Doch kaum ist das Problem erkannt, wird bei der 340 Mill. Euro teuren neuen Allianz Arena in München nach einer Lösung gesucht. Vorzeigeprojekt München: Nach Überzeugung von Verantwortlichen und Behinderten wird das neue WM-Stadion zu einem Meilenstein bei der Integration behinderter Fußball-Fans.

"Hier werden wir Spitzenplätze haben", freut sich Dieter Richthammer von "Rollwagerl 93", einem Rollstuhlfahrerfanclub des FC Bayern München. "Hier wird gezeigt, was für Behinderte möglich ist. So etwas gab es bisher noch nicht." Im Frühjahr 2002, noch vor Baubeginn, gingen Behinderte und Verantwortliche das Ziel an, ein optimales Stadion auch für Behinderte zu schaffen. "Die Behinderten waren von der ersten Phase der Planung an beteiligt", sagt Bernd Rauch, Geschäftsführer der Allianz Arena München Stadion Gmbh.

Unter den 66 000 Plätzen in der Arena werden in der obersten Reihe des unteren Rangs 200 für Rollstuhlfahrer eingerichtet - und weitere für deren Begleiter. "140 Plätze sind sogar um zwei Treppen erhöht", bestätigt "Rollwagerl 93"-Vorsitzender Peter Czogalla. "Wenn man von einer Blickhöhe von 80 Zentimetern ausgeht, dann entsteht so eine Überblickhöhe von 1,85 Meter. Damit werden wir bestens im Bilde sein." Auch der anderswo oft beschwerliche Weg ins Stadion soll in München barrierefrei sein, alle wichtigen Stellen sind über Rampen erreichbar.

"Wir haben aus den Fehlern in anderen Stadien gelernt", sagt Czogalla über das Vorzeigeprojekt. "Ein Nachrüsten ist ja viel schwieriger." So wurden die Behinderten beim Neubau laut Ibo Harraz, Behinderterbeauftragter beim TSV 1 860 München, bei jeder Veränderung kontaktiert, um dann bei Mängeln schnell Abhilfe zu schaffen.

Auch Sehbehinderte und Blinde sind über den bundesweiten Fußball- Fanclub "Sehhunde" seit einem Jahr eingebunden. Das Live-Erlebnis stellt die meisten von ihnen oft noch immer vor fast unüberbrückbare Schwierigkeiten. "Ich kann nicht in ein Stadion mit 50 000 Menschen gehen und mit meinen Stock einfach auf die Tribüne tapsen", erklärt Nina Schweppe.

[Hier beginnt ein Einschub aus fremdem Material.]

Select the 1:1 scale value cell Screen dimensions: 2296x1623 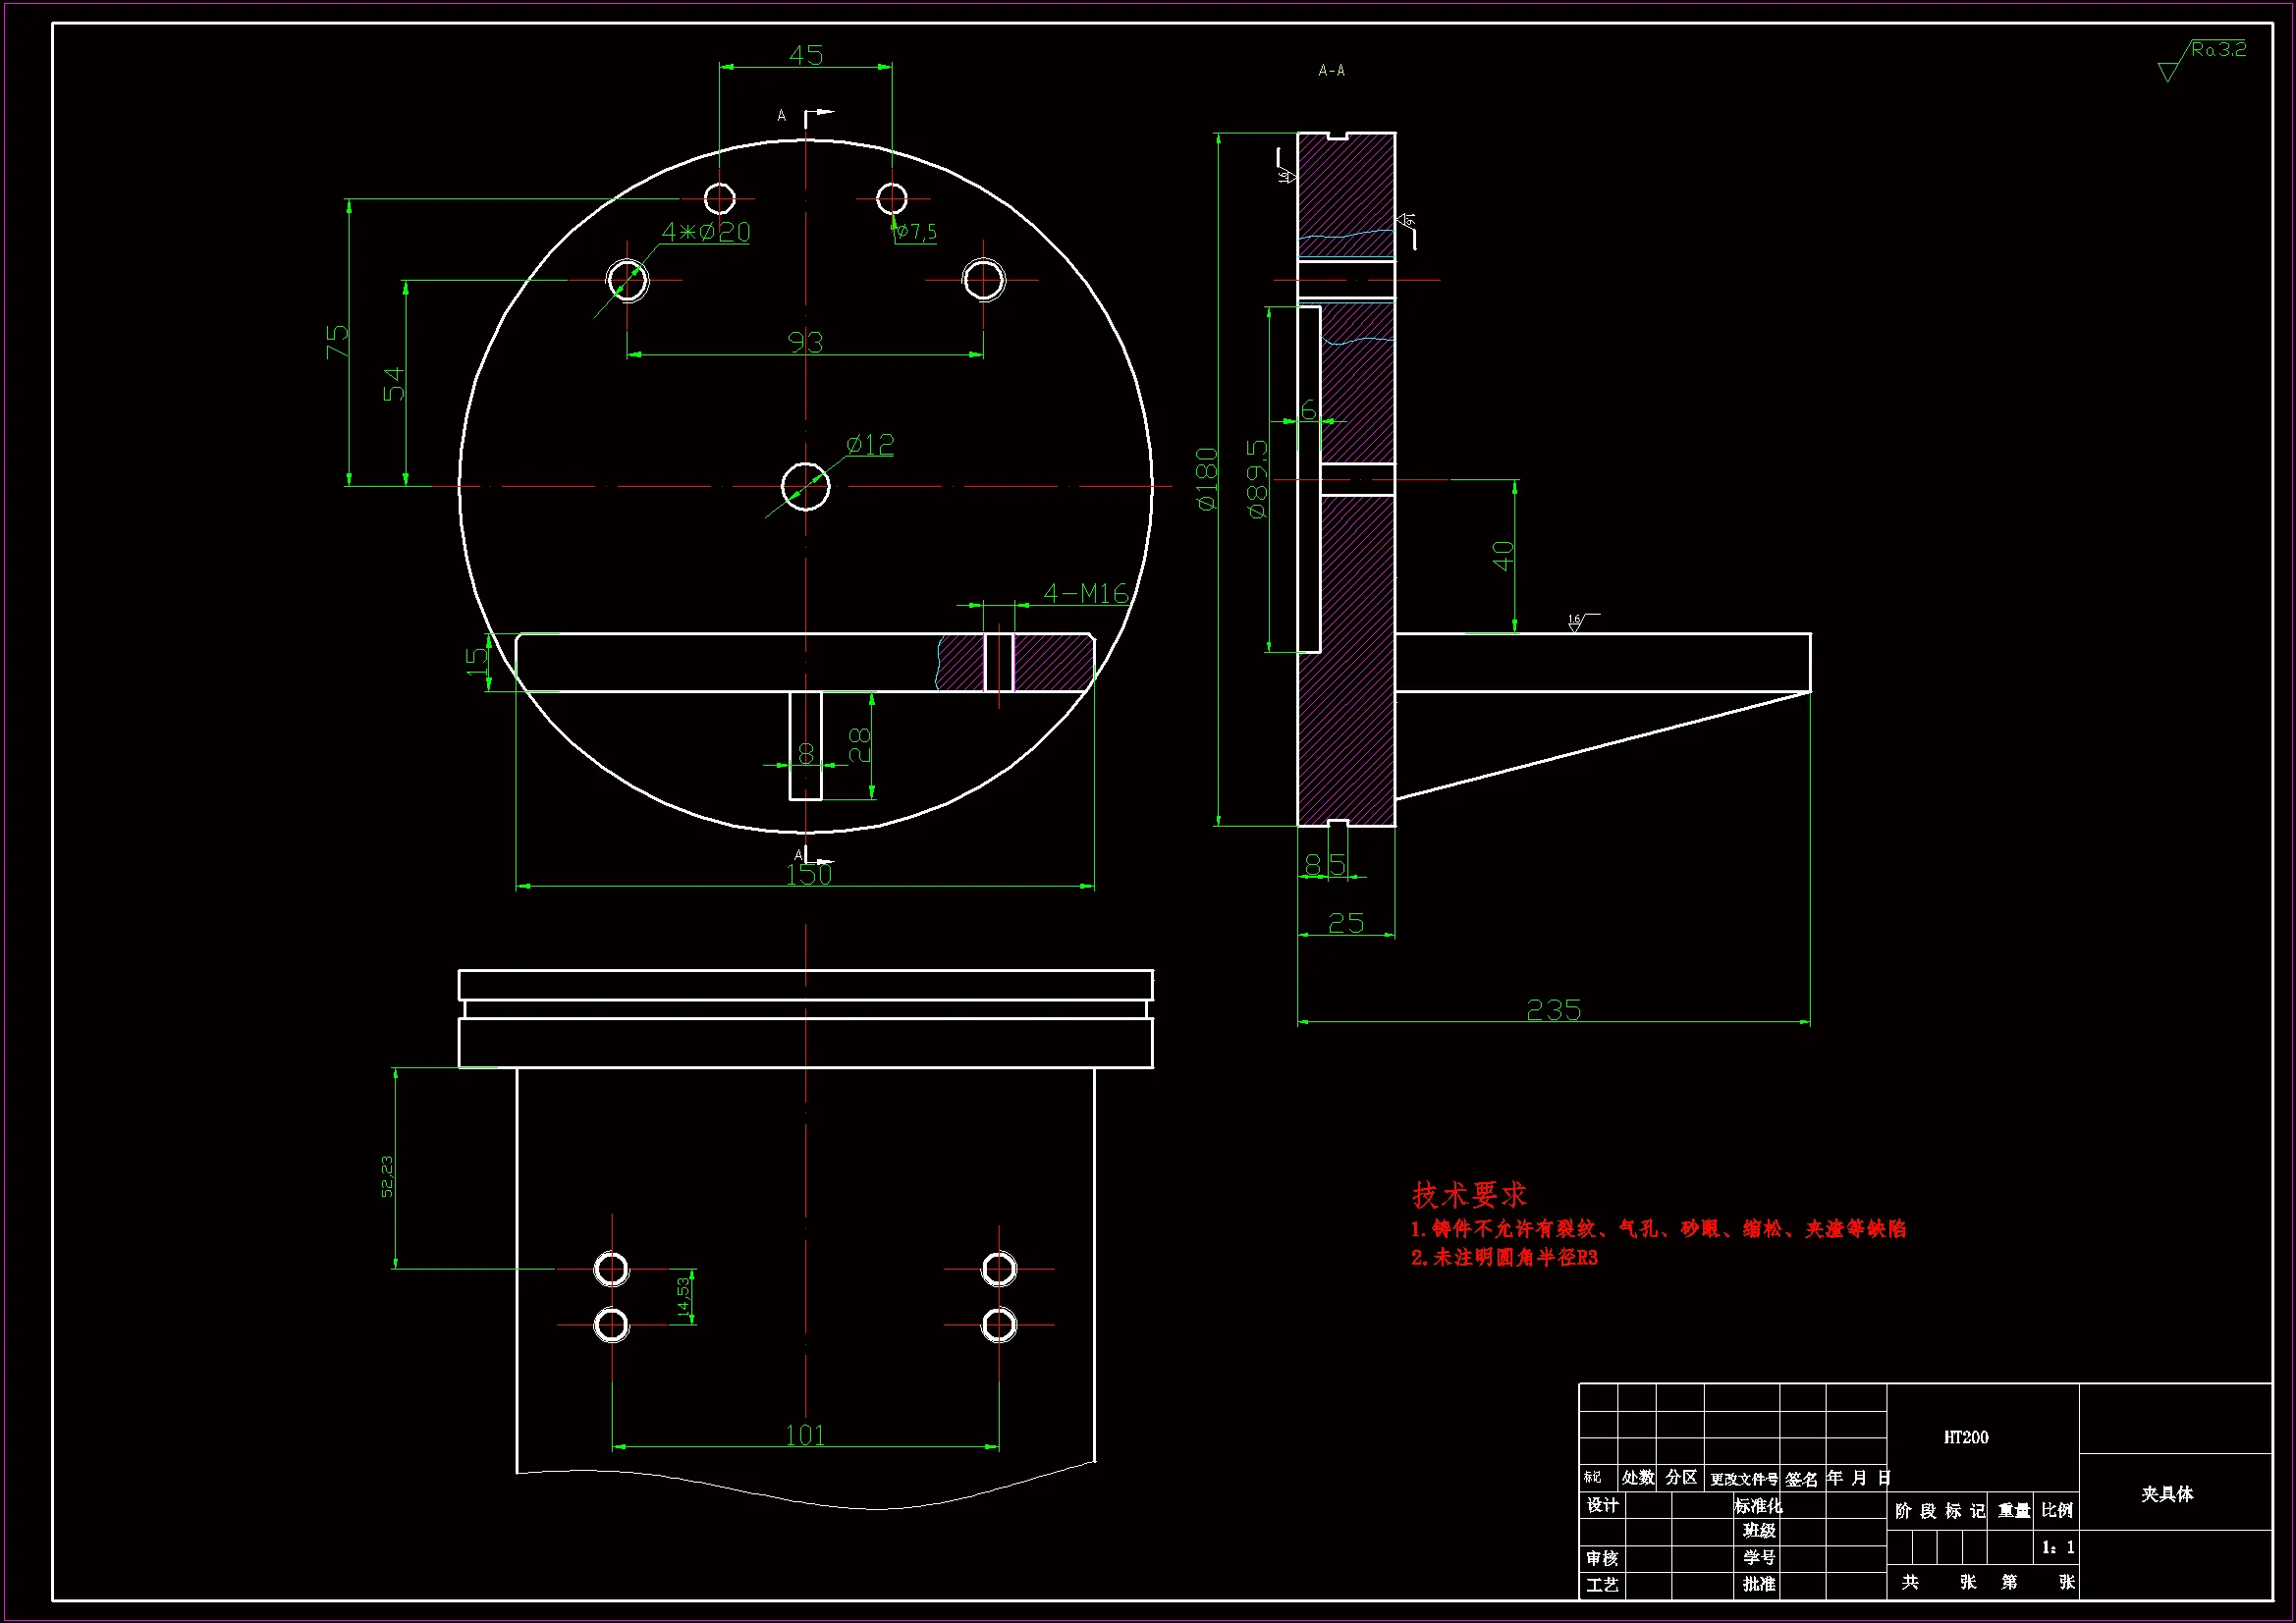(x=2058, y=1547)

Doch selbst in Begleitung bleibt das Vergnügen oft begrenzt. Hören und empfinden können Blinde das Großereignis, doch das Wichtigste, das Spielgeschehen, muss ihnen ihr Begleiter vermitteln. "Es gibt aber noch immer in den Stadion sehbehinderte Plätze, die man uns und unseren Begleitern andrehen will", weiß die Hamburgerin Regine Hillmann. Abhilfe soll in der neuen Münchner Arena - ähnlich wie bisher in nur wenigen Stadien - die Einrichtung eines Kommentators schaffen, der bis zu 15 Blinden das Spielgeschehen voraussichtlich über Funk vermitteln soll.

"Wir kämpfen dafür, dass in jedem großen Stadion ein organisierter Kommentar Standard wird", sagt die 33 Jahre alte Schweppe. "Das wäre traumhaft." So sind die "Sehhunde" auch mit dem Organisationskomitee für die WM 2006 in Kontakt - das Großereignis könnte auch für Blinde und Rollstuhlfahrer zu einem unvergleichlichen Erlebnis werden.